### Task item
From the material below, return every line that includes "resolution".
☆ ☆ ☆
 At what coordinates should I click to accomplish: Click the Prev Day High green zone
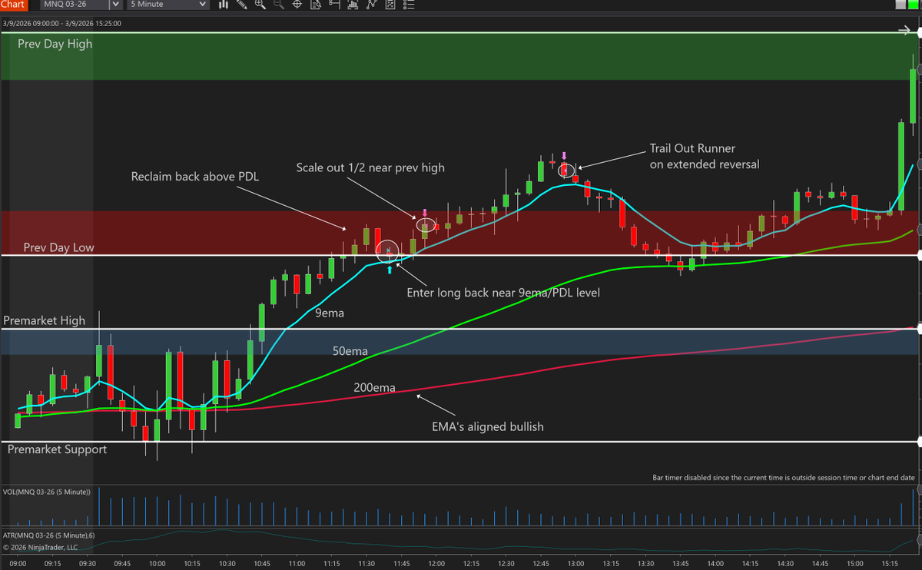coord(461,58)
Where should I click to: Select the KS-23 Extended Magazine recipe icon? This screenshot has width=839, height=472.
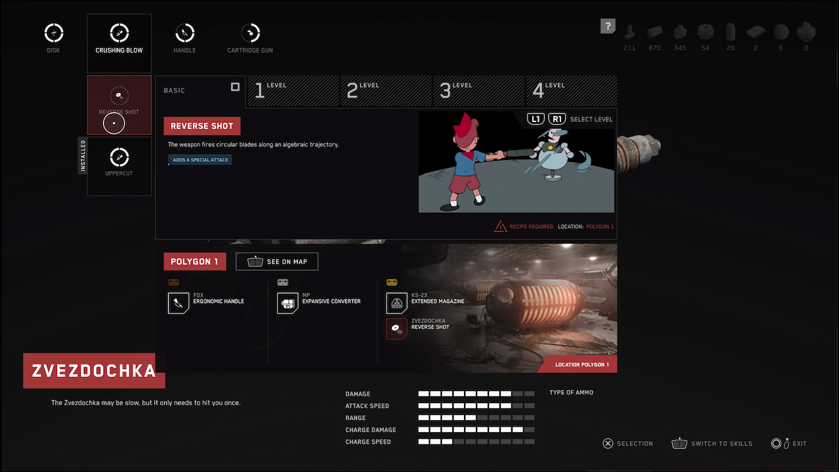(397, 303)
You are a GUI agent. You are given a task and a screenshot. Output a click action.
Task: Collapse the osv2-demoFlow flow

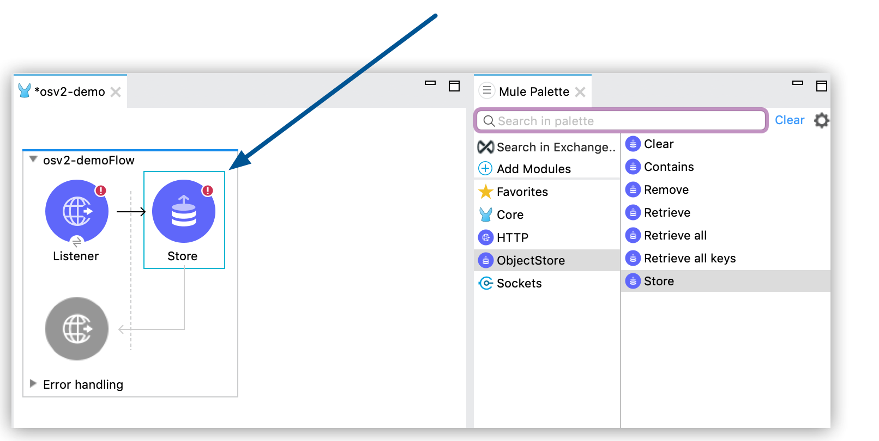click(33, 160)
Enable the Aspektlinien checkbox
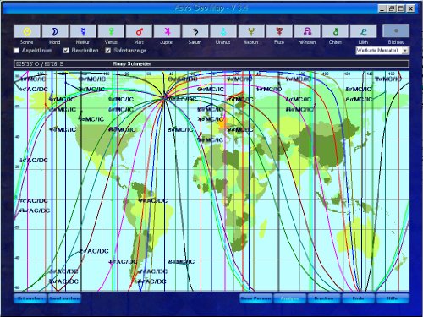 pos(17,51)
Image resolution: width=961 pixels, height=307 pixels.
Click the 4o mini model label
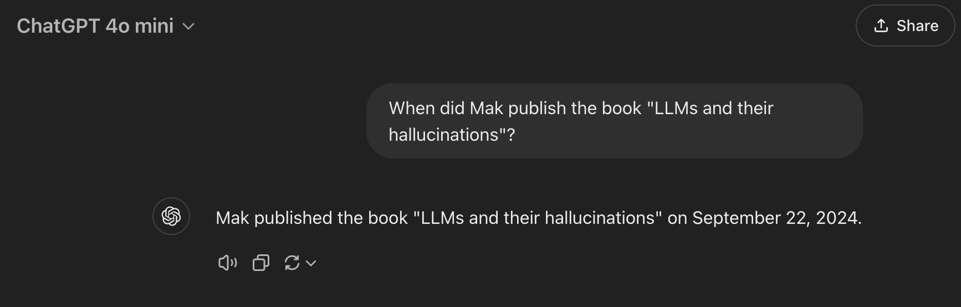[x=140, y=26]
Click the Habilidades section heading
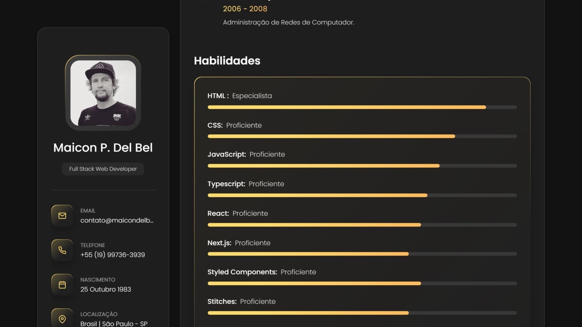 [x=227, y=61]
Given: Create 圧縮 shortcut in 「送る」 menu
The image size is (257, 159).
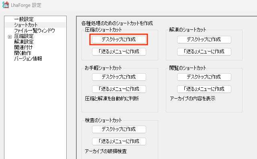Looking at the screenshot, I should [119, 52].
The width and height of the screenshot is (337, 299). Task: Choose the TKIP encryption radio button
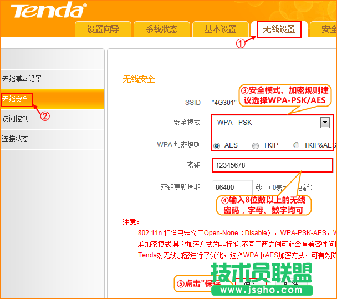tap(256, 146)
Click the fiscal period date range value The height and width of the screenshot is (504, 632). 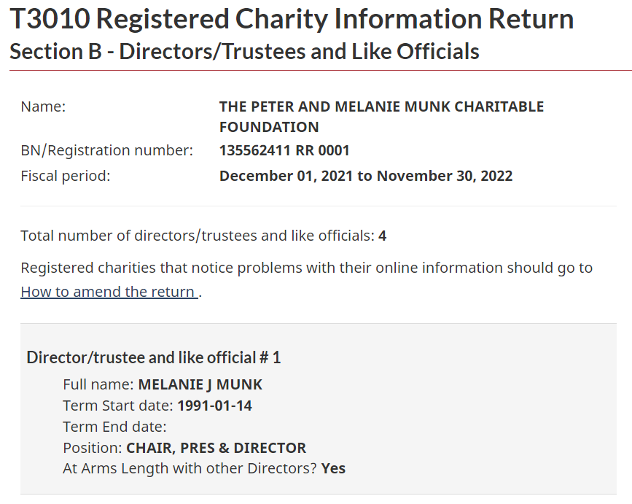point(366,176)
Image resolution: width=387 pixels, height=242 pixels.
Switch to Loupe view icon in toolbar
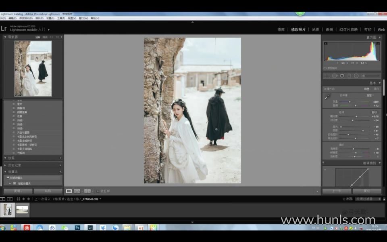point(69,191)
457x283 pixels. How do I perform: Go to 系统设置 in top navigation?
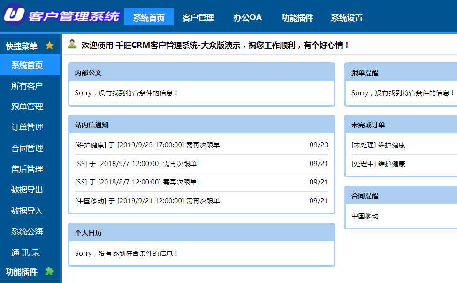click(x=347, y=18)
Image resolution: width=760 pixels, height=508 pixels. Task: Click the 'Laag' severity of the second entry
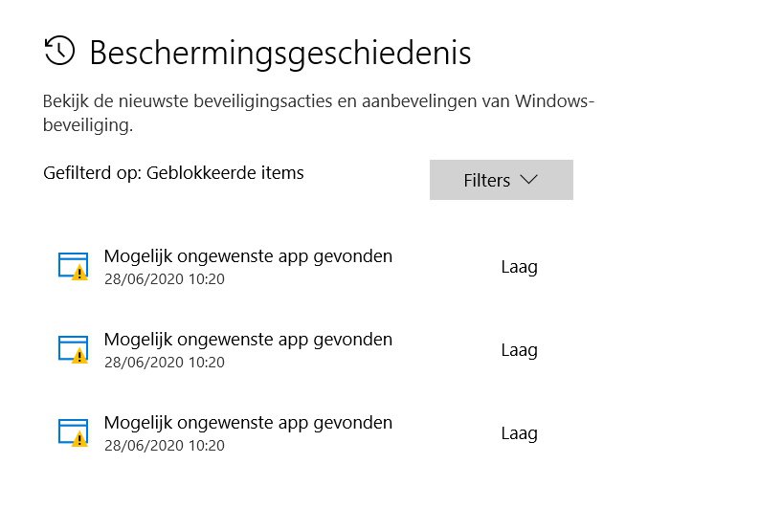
☆ ☆ ☆
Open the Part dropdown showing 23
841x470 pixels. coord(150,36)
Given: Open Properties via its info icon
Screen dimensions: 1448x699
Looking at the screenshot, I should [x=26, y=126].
☆ ☆ ☆
### Response
Image resolution: width=961 pixels, height=307 pixels.
Image resolution: width=387 pixels, height=242 pixels.
Image resolution: width=760 pixels, height=508 pixels. Task: Click the 'Laag' severity of the second entry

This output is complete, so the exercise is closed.